Her face changed. She smiled huge, showing off her perfect little white teeth, and set the bottle of tequila down. “Dodge, you didn’t have to,” she said. And then: “Come on, I know somewhere we can go.”
Just beyond the back porch was an area dedicated to what looked like lawn decorations: towering limestone statues of various mythical figures Dodge should probably know but didn’t; limestone benches and birdbaths full of standing water, moss, and leaves. Because of the statues and the porch it was concealed from view, and as he entered the semicircular enclosure, Dodge’s stomach started going crazy. The music was muffled, and he and Nat were alone.
“Go ahead,” he said, passing her the box. “Open it.”

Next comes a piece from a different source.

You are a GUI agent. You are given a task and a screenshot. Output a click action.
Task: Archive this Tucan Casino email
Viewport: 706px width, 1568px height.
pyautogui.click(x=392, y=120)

He thought he might puke. What if she hated it? Finally she got the wrapping off, and she opened the little box and stood there staring at it: a dark cord of velvet and a small, crystal butterfly charm, light dazzling from its wings, resting neatly on a bunch of cotton.
She stared at it for so long, he thought she must hate it, and then he thought he really would be sick. The necklace had cost him three full days of the cash he got stocking shelves.
“If you want to return it . . .,” he started to say. But then she looked up and he saw that she was crying.
“It’s beautiful,” she said. “I love it.” And before he knew what was happening, she reached for him and drew him down to her and kissed him. Her lips tasted like salt and tequila.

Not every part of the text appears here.